# EXERCISE REQUIREMENTS
(1) In the text on the International 14 dinghy, in which country did the class originate?
(2) In the passage on the International 14 dinghy, swap "ultralight" for "lightweight" and write out the part that begins at "The International 14" and stops after "or non-handicap races.".

# SELECTED EXTRACT
= = = =
The International 14 is 14-foot double-handed racing dinghy. The class originated in England in the early part of the 20th century. It is sailed and raced in many countries around the world and was one of the very first true international racing dinghy classes recognised by International Sailing Federation. It is a Development Class being controlled by a set of rules that allow for innovation and changes in hull and rig design as long as they fall within a set of specific limitations such as length, weight, beam, and sail area. The class has permitted its rules to be revised at various times in its history in order to keep the class at the forefront of dinghy racing development and can now best be described as an ultralight dual-trapeze sailing dinghy with large sail area. It is often raced with boats of similar design in one-design, or non-handicap races.

History[edit]

There are essentially four periods in the class' history:

Displacement[edit]

The displacement style, is also known as the "Before Uffa Fox Era".
= = = =
# RECORDED DATA
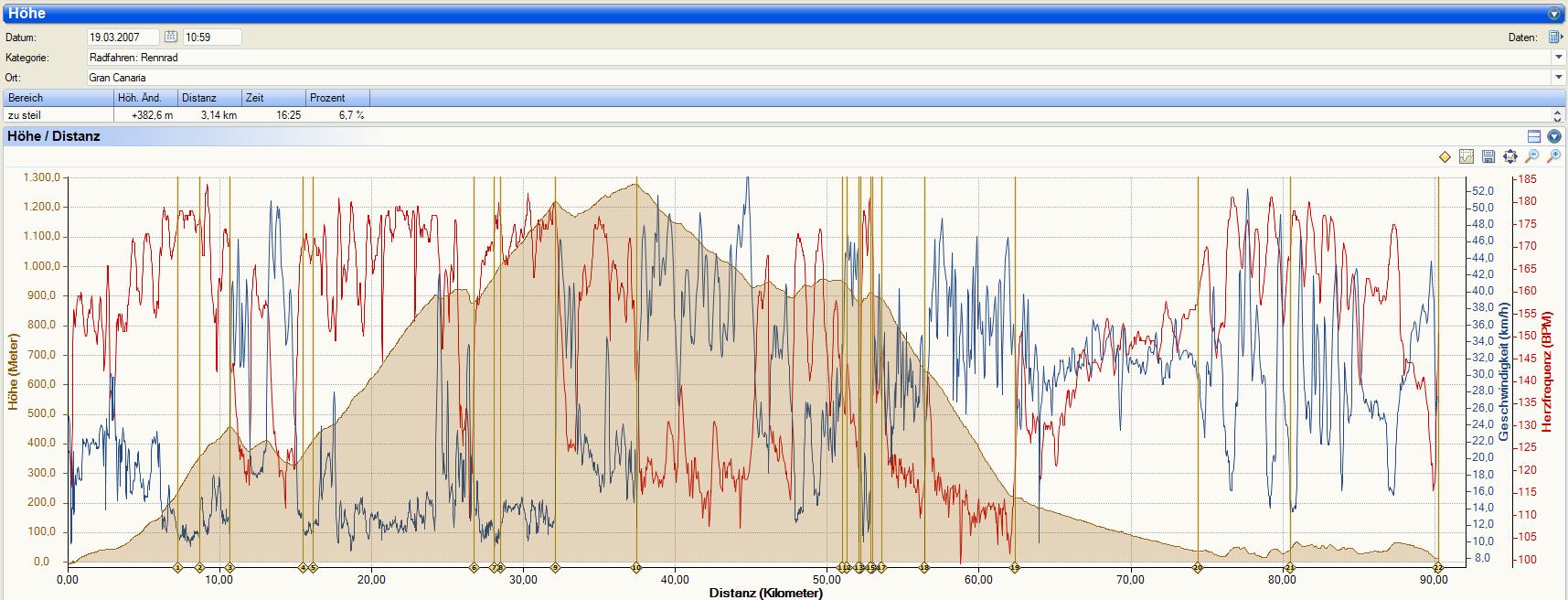
Task: Collapse the Höhe panel using header arrow
Action: click(x=1554, y=15)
= = = =
# ANSWERS TO THE EXERCISES
(1) England.

(2)
The International 14 is 14-foot double-handed racing dinghy. The class originated in England in the early part of the 20th century. It is sailed and raced in many countries around the world and was one of the very first true international racing dinghy classes recognised by International Sailing Federation. It is a Development Class being controlled by a set of rules that allow for innovation and changes in hull and rig design as long as they fall within a set of specific limitations such as length, weight, beam, and sail area. The class has permitted its rules to be revised at various times in its history in order to keep the class at the forefront of dinghy racing development and can now best be described as an lightweight dual-trapeze sailing dinghy with large sail area. It is often raced with boats of similar design in one-design, or non-handicap races.